Após a criação – em datas diferentes em cada Estado do país – o Exame de Ordem consolidou-se, tornando-se um instrumento cada vez mais efetivo e aprimorado de aferição da qualidade e capacidade de trabalho técnico e intelectual dos pretendentes a ingressar na advocacia.

Em inúmeras oportunidades o Exame de Ordem sofreu ataques na Câmara Federal e em Tribunais, com decisões em primeira instância desfavoráveis, mas que sempre foram vencidas, não apenas pela atuação da OAB, mas também por conta da solidez jurídica e conceitual que revestem o Exame de Ordem: o ordenamento jurídico o garante e a sua missão ou finalidade é imprescindível.

O último ataque ao Exame de Ordem veio de maneira inusitada, quando se incluiu a proposta de acabar com o Exame de Ordem dentro do texto da Medida Provisória do Programa Mais Médicos, que nada tinha a ver com o tema. A atenção de parlamentares responsáveis e a atuação da Ordem enterraram mais essa pretensão.

O Exame de Ordem foi fortalecido pelo processo de unificação nacional, dando caráter e uniformidade às provas, e continua em evolução. A mesma prova é aplicada em todos os Estados e no Distrito Federal, criando um critério único para aferir a qualidade dos bacharéis em Direito e do ensino jurídico em nível nacional, o que não era possível com os Exames elaborados e aplicados nas esferas estaduais.

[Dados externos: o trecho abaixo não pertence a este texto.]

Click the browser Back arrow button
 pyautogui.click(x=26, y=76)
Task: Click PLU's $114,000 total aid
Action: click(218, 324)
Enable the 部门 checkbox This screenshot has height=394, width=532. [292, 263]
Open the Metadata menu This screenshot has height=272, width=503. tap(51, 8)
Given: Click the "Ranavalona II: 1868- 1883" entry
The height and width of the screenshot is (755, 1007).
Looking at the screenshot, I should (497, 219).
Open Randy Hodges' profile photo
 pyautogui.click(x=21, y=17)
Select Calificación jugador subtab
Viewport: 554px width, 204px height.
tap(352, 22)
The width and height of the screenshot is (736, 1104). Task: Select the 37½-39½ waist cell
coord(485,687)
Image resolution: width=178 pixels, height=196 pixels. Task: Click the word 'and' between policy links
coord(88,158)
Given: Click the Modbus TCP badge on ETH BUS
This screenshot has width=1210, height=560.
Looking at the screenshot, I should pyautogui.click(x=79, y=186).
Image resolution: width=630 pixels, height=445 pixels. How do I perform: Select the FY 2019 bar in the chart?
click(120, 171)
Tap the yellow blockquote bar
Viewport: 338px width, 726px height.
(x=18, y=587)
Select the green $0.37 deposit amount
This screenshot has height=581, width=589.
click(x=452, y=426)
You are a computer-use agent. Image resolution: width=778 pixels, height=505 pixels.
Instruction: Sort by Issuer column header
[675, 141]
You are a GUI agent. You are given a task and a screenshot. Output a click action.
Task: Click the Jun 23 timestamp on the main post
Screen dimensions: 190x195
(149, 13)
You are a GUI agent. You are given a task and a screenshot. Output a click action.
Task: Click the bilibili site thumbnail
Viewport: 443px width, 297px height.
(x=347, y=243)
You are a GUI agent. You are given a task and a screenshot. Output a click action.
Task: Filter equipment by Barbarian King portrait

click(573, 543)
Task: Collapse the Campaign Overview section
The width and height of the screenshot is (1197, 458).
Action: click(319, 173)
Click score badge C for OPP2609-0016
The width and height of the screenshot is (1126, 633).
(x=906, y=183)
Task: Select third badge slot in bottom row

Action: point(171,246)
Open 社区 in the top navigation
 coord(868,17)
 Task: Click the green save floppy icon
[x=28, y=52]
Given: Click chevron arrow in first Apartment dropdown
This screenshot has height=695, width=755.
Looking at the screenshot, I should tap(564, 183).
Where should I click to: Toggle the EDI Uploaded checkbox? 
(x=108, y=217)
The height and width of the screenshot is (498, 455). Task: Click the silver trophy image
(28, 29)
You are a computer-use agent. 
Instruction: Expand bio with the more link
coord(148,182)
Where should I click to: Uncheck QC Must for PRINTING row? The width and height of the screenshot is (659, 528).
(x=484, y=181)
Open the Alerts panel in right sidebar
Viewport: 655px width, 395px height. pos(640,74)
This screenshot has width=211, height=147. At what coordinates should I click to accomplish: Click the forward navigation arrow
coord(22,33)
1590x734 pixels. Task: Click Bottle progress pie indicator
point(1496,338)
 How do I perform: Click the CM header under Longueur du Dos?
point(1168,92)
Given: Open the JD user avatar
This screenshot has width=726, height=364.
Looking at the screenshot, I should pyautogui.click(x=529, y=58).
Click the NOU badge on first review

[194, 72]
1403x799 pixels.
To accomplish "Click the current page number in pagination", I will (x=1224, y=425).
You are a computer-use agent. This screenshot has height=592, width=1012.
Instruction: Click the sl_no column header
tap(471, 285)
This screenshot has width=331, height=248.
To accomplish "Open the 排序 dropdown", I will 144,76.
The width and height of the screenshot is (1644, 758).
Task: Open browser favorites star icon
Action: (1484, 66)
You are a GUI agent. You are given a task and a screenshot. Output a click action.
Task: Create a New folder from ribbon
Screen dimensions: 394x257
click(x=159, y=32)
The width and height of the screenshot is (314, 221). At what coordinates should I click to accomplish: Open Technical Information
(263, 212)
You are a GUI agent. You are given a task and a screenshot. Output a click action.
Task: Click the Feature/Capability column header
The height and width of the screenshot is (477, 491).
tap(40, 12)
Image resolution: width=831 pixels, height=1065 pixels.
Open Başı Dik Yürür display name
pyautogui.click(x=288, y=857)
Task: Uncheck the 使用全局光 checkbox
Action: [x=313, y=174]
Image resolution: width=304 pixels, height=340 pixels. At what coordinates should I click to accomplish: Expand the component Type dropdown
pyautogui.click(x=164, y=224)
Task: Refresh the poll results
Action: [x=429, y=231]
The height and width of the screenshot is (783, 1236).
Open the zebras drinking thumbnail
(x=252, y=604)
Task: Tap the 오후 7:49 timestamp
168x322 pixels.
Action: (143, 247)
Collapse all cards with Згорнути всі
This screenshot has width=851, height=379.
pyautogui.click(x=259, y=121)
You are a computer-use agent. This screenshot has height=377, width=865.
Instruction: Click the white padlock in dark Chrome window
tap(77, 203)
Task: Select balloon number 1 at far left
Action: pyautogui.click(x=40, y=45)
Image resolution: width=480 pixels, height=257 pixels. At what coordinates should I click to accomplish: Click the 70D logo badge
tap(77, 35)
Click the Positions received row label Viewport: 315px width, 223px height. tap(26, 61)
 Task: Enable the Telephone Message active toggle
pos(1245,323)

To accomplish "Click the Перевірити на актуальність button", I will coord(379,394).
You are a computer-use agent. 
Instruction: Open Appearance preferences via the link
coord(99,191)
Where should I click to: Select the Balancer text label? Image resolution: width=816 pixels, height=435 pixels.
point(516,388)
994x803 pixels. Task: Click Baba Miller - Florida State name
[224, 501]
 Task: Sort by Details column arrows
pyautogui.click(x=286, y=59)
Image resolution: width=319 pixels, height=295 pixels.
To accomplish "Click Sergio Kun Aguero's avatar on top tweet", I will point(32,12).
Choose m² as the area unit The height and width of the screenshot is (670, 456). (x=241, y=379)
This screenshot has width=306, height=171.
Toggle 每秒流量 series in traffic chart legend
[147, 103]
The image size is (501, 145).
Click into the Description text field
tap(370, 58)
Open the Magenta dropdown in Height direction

É inconteste que nos países onde há preocupação com a qualidade dos operadores do direito, existe um exame específico de ingresso nas profissões jurídicas, especialmente a advocacia, a assegurar a presença de um profissional qualificado na defesa do cidadão. Ao proferir seu voto no Supremo Tribunal Federal, reconhecendo a constitucionalidade do Exame de Ordem, o ministro–relator Marco Aurélio de Mello afirmou:" quem exerce a advocacia sem qualificação técnica prejudica a outrem, ao cliente e à coletividade". Este é o espírito que norteia a criação e manutenção do Exame de Ordem no Brasil.